Plastic Money effect
Plastic money which has a paper trail through the banking records, has led to higher VAT being collected, as it makes it harder for tax payers to fudge their records. $157 million was collected under this tax head, 3.5% better than the budgeted figure. This is despite a good number of small retailers still relying on cash only sales especially the Chinese nationals who have been fingered as some of the culprits siphoning the scarce USD cash out of the Zimbabwean economy. Recently on social media, a picture emerged showing a poster on the shop front of a Choppies supermarket informing customers that they were only taking ‘cash only transactions.’ This was viewed by many Zimbabweans as an attempt to mop up the remaining liquidity and lock it up for future purposes when the infamous #bondnotes is finally introduced.
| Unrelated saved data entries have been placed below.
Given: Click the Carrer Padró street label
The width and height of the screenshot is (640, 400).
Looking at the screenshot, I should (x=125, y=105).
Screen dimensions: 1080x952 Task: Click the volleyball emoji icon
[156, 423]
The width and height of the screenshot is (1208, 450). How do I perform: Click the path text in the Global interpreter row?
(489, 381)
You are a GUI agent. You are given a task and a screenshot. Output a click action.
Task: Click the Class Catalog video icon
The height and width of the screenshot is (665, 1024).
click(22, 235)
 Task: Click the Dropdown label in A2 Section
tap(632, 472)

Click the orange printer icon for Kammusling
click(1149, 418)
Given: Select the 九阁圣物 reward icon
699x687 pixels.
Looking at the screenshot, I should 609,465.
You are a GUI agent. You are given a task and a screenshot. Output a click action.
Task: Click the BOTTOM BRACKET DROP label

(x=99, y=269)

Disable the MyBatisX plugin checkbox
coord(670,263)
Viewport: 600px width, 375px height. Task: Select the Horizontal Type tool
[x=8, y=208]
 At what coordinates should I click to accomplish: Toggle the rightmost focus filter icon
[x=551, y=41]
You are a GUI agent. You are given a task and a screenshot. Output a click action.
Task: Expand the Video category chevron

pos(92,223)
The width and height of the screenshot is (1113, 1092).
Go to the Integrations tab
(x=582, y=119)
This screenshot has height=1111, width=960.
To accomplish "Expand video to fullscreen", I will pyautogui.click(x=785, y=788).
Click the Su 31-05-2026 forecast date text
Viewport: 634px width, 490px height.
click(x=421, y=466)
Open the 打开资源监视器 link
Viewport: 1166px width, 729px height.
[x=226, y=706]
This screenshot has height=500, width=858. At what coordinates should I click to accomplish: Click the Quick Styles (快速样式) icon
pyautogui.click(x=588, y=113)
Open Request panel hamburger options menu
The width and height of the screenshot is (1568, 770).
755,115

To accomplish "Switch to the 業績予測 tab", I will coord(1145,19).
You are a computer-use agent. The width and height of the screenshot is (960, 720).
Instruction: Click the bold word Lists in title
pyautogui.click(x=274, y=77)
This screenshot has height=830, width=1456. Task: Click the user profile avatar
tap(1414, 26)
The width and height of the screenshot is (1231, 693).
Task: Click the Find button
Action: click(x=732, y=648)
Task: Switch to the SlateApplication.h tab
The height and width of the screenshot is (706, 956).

Mrs Willia Bonyongwe, The ZIMRA Chairperson in her Q3 ZIMRA report applauded the effect that the controversial Statutory Instrument 64 of 2016: Control of Goods (SI64) has had on the companies operating in sectors that were protected by the bill. She highlighted new recruits and company taxes being realised from that initiative, although the slowness in processing telegraphic payments by Reserve Bank of Zimbabwe might affect the production lead times if raw materials are not timely obtained. This has often affected companies like Surface Wilmar which relies on importing soya beans and to manufacture cooking oil which has resulted in the locally produced cooking oil temporarily disappearing from the local shelves whilst procurement issues are being sorted out.
Hope for ZIMRA
Hope for collecting more taxes in future is pinned on tackling the issue of corruption within the corridors of ZIMRA, tightening borders to reduce smuggling and the introduction of a Cargo Tracking system by end of October 2016 to curb transit fraud. The tracking system coupled with other measures such as escorts is expected to see an increase in excise and import duty tax heads. The issue of tackling corruption however, is a long term project which unless it is tackled from the top-down; it will be difficult to win the on corruption.